When a line in the entries contains the word "phone", copy that line in full.

------ SUPPLIED ENTRIES ------

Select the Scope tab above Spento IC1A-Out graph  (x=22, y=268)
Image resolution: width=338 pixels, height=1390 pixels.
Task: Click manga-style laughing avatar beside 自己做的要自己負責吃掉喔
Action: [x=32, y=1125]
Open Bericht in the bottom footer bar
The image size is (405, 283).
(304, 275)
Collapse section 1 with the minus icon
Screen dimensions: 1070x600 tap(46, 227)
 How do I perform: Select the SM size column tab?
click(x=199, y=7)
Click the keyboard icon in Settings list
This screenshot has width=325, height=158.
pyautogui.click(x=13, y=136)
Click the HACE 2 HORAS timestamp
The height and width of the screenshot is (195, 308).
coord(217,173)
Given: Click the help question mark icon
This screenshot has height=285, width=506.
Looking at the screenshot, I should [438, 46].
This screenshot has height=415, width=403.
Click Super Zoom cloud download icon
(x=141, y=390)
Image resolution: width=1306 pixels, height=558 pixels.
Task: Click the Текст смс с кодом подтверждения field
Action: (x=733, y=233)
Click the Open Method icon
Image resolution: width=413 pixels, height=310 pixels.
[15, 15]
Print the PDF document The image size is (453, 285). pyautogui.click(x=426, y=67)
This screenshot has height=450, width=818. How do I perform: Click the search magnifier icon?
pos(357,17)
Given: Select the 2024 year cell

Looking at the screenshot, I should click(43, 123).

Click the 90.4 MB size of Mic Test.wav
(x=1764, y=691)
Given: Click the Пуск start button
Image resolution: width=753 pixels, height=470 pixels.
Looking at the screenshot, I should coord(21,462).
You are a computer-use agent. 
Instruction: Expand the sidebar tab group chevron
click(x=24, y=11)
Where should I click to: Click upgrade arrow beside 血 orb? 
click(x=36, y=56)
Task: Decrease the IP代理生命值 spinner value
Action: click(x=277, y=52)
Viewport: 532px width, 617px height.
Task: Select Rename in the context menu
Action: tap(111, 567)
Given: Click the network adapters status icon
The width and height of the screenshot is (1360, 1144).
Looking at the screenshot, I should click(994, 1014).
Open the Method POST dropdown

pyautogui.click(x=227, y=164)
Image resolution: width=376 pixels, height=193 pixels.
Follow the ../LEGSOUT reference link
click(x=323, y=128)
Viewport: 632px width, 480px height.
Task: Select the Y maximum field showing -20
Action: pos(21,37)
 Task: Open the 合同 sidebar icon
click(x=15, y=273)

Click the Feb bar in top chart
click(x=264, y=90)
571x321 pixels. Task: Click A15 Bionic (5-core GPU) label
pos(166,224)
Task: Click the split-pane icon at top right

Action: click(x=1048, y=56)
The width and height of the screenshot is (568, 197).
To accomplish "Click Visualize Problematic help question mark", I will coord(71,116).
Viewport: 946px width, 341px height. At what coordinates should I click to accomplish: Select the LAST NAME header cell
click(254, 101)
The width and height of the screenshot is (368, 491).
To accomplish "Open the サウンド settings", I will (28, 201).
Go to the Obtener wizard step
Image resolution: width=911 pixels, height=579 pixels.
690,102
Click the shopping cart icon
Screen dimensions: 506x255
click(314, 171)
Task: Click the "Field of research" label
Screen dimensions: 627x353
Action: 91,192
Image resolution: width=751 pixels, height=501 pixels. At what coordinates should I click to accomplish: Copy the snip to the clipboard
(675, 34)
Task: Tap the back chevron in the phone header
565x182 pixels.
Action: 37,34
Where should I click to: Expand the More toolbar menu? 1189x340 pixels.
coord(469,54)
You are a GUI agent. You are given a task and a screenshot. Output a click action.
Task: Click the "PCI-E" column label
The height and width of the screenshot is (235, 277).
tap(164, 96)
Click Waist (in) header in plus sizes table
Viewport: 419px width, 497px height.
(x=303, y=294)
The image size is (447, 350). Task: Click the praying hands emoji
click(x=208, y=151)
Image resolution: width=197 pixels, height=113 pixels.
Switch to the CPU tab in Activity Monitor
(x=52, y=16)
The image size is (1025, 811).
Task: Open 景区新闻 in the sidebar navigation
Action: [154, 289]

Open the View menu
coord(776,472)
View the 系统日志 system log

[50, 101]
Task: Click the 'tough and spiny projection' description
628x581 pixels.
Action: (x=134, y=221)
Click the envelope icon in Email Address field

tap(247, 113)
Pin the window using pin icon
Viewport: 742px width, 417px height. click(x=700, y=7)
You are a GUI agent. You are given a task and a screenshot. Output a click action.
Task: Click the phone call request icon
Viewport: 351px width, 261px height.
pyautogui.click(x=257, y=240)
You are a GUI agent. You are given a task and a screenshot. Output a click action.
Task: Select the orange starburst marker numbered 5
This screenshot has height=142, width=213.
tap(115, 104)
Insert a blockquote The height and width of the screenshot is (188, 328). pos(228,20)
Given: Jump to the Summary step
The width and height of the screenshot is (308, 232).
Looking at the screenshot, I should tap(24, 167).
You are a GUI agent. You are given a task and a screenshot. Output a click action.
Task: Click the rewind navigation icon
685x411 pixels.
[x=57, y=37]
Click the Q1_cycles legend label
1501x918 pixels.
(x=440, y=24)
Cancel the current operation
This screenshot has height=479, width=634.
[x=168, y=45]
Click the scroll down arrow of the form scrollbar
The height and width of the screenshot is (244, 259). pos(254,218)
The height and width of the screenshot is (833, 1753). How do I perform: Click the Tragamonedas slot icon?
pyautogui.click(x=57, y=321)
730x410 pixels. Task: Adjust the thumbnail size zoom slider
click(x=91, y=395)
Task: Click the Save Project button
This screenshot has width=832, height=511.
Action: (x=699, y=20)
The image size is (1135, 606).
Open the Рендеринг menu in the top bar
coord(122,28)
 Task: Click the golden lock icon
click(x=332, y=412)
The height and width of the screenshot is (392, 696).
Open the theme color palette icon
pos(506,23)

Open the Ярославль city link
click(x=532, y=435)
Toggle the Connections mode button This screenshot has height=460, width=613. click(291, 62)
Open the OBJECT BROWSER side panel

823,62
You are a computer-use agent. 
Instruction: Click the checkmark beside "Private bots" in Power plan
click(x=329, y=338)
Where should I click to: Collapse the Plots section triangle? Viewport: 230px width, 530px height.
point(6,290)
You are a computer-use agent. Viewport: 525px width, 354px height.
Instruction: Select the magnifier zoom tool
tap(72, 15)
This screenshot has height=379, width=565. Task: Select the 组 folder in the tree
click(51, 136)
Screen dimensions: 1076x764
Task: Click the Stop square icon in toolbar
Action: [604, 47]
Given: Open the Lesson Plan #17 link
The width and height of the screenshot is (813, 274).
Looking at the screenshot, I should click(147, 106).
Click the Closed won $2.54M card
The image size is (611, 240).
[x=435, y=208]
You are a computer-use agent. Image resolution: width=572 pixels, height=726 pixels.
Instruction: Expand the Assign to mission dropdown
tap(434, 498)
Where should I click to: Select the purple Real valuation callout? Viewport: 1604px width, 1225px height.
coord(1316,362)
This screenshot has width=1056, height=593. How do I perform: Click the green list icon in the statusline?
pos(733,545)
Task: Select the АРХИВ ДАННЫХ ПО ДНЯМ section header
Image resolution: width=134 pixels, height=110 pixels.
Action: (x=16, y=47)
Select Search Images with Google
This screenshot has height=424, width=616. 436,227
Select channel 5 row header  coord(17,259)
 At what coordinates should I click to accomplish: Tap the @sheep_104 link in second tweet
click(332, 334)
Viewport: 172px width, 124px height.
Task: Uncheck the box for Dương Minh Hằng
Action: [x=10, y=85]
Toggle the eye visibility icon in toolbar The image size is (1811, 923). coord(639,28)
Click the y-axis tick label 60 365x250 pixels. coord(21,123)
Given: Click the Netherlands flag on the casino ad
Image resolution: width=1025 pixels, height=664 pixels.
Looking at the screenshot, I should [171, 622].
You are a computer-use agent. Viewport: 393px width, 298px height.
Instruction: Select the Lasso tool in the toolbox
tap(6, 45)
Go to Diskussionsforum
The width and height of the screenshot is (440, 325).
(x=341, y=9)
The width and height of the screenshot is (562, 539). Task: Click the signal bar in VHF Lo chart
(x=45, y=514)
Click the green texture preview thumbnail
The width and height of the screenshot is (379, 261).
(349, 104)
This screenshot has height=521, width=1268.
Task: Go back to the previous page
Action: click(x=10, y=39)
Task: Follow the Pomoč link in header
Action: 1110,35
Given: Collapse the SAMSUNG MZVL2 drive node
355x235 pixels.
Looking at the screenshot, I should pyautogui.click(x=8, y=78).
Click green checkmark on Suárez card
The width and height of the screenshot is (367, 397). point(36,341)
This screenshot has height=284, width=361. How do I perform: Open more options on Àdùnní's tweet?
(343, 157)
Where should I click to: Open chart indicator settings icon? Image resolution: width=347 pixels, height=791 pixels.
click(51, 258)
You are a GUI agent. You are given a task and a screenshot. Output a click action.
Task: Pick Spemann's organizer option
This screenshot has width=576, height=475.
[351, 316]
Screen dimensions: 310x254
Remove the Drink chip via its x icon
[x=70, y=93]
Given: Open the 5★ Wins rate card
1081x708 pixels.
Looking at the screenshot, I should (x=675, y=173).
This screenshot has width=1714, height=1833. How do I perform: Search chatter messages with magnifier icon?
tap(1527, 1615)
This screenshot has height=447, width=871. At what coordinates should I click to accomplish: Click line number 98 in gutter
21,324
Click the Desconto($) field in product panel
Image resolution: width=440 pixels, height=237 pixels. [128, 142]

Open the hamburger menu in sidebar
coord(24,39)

------

= REPLY TO THE EXERCISE =
Task: Tap the back chevron in the phone header
Task: Click the phone call request icon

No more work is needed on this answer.